练习材料 ::
══════════════════════════════

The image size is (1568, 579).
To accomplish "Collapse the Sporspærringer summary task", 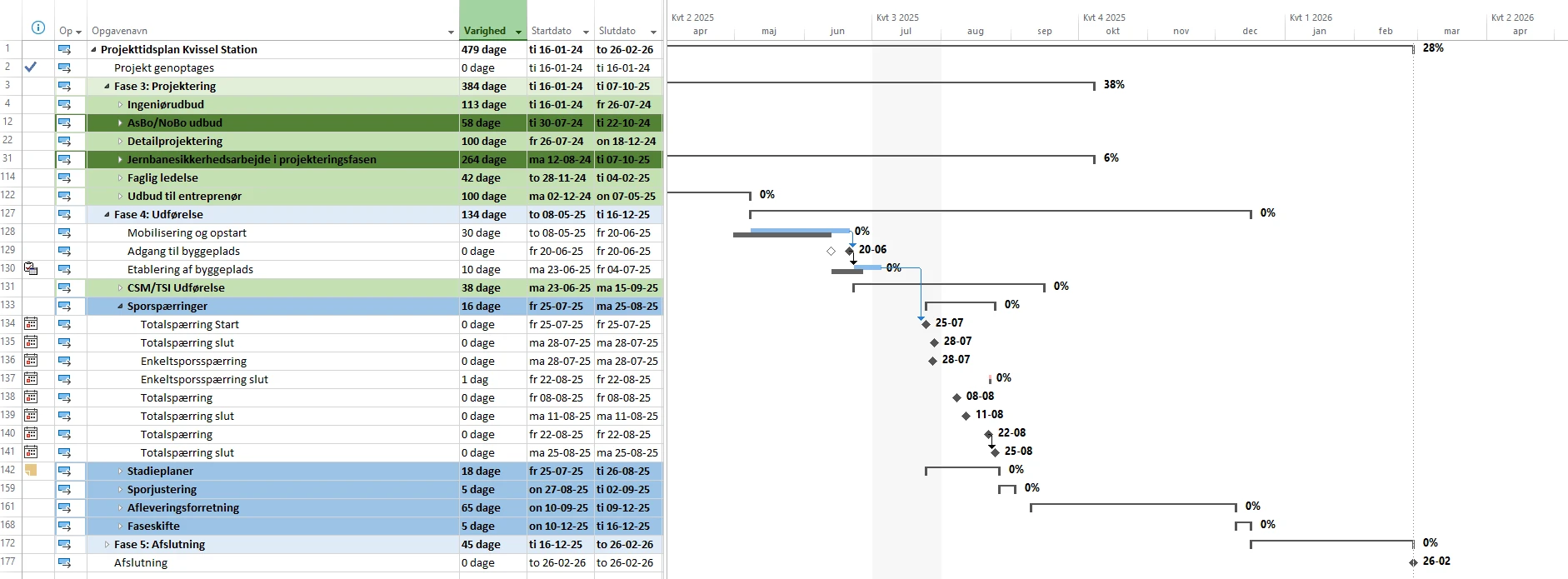I will (x=120, y=307).
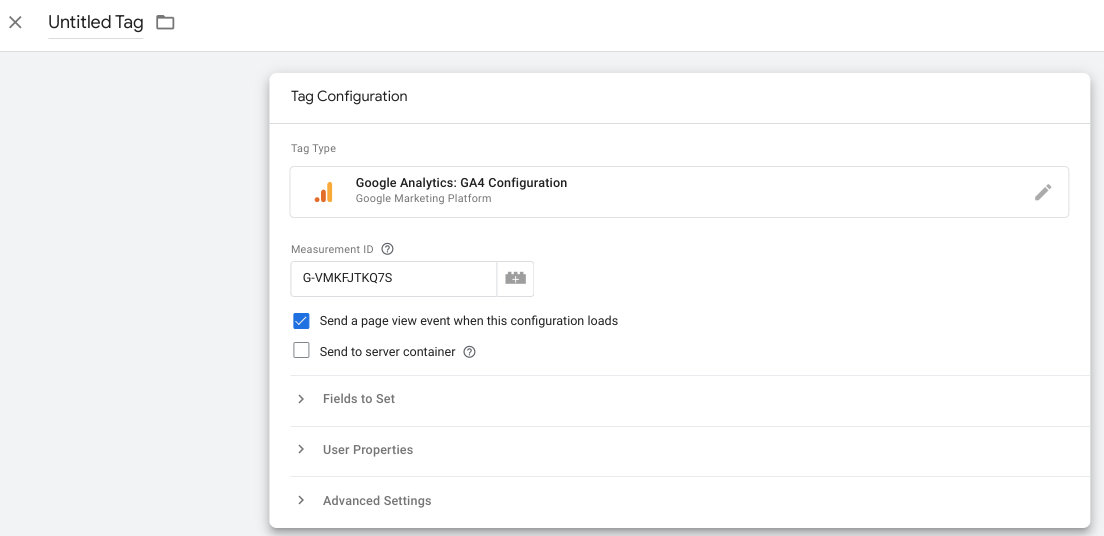
Task: Select the GA4 Configuration tag type title
Action: tap(461, 183)
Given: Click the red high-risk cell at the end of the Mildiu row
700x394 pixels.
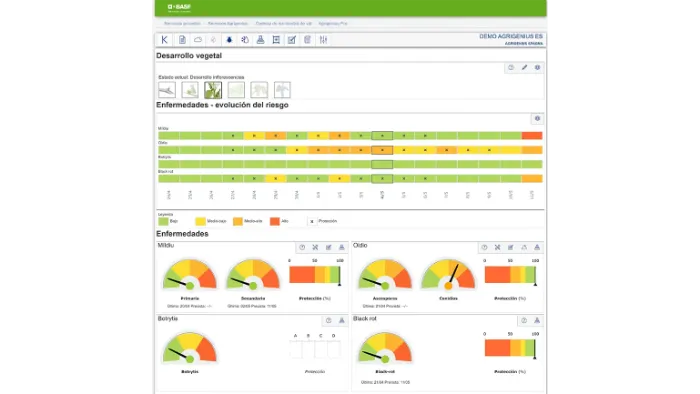Looking at the screenshot, I should pyautogui.click(x=532, y=136).
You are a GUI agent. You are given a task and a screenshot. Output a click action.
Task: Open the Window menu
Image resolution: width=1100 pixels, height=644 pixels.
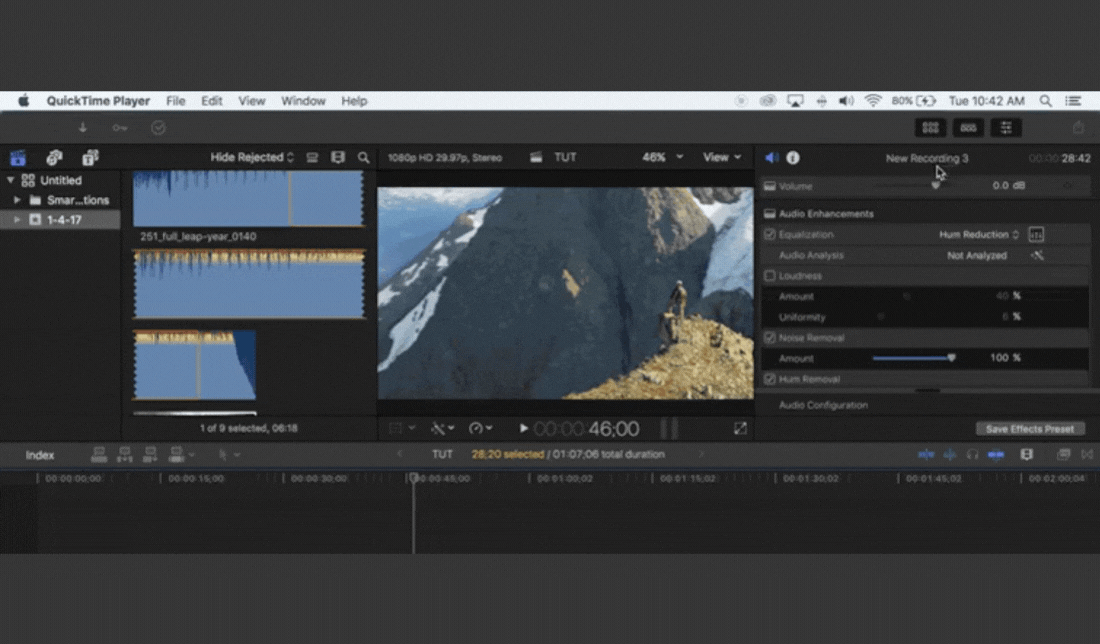point(303,101)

══════════════════════════════

练习目的 ::
统计上面的记录中有多少行含有字符串“pixels”，区分大小写，只写出行数。

预期输出 ::
2